If you can't tell from the photo above, the structure is built around a large tree. Small wooden boards were nailed into the tree to provide a spiral staircase, around its trunk, leading up to the second level platform. All of the structures on the property were built by hand from trees that were on the empty land when it was purchased. The owners even had to create the road to the property from town, as it was just a large plot of land with no development whatsoever when they bought it.

The only other tenant on the property, aside from a few short-term travelers like us, was a young Korean artist whose name I've long since forgotten. He slept each night in his hammock, about 25 feet up in the air in a tree. He had also nailed wooden "steps" into his tree to climb up. He invited Wes and I both to climb up to check out the view, but the "steps" were so far apart, and my fear of heights so intense, I couldn't make the climb. Wes persevered while I watched from the ground, in fear of him breaking his neck.

We spent a few days out in the sticks of Cambodia before heading on.
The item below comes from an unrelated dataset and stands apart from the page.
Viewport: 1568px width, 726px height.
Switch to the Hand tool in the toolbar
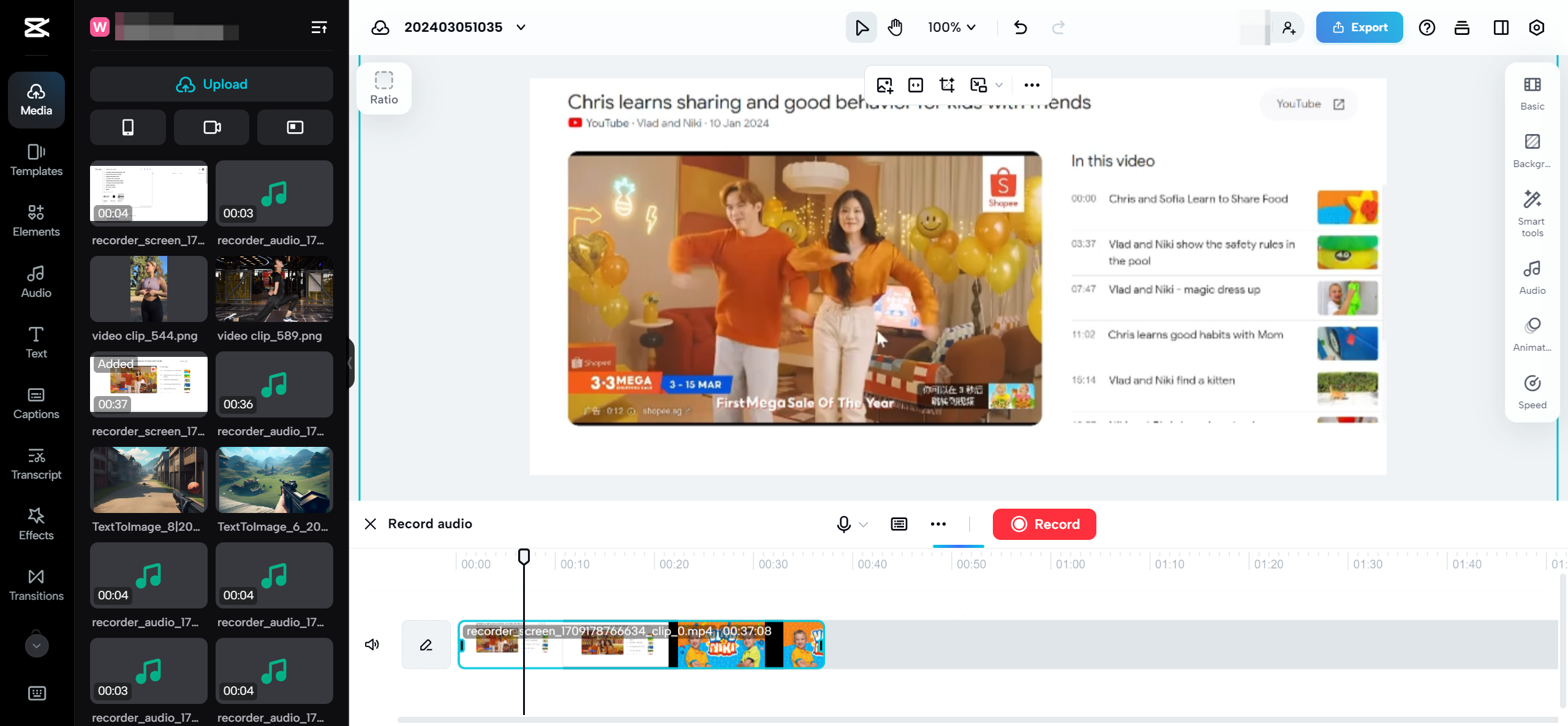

Our nights were spent in the tree house, and our days were filled with adventures, including a minor motorcycle accident in a desolate area that left me with a nasty burn and which necessitated me leaving Wes and the broken down bike on the side of the dirt road while I caught a ride with a non-English-speaking stranger on his motorcycle back to town to get help (crossing my fingers that I'd even end up back in town...); tales of a tiger in the woods, and skull and crossbones signs along the road (which signify either that there are active landmines in the ground, or that there are still mass graves in the area from the horrible days of the Khmer Rouge), both in the vicinity of where Wes sat on the roadside by himself for 2 hours as I rode off to bring back help; and almost getting killed by a pack of feral dogs on what should have been a lovely evening stroll.

And one of the biggest, craziest adventures of our lives, which has left us with stories to tell for years, only happened because we saw a flier for a tree house, and we both knew that we just had to go there. The call of the tree beckoned, we answered, and despite the scar I still have from that motorcycle accident, we've never regretted it.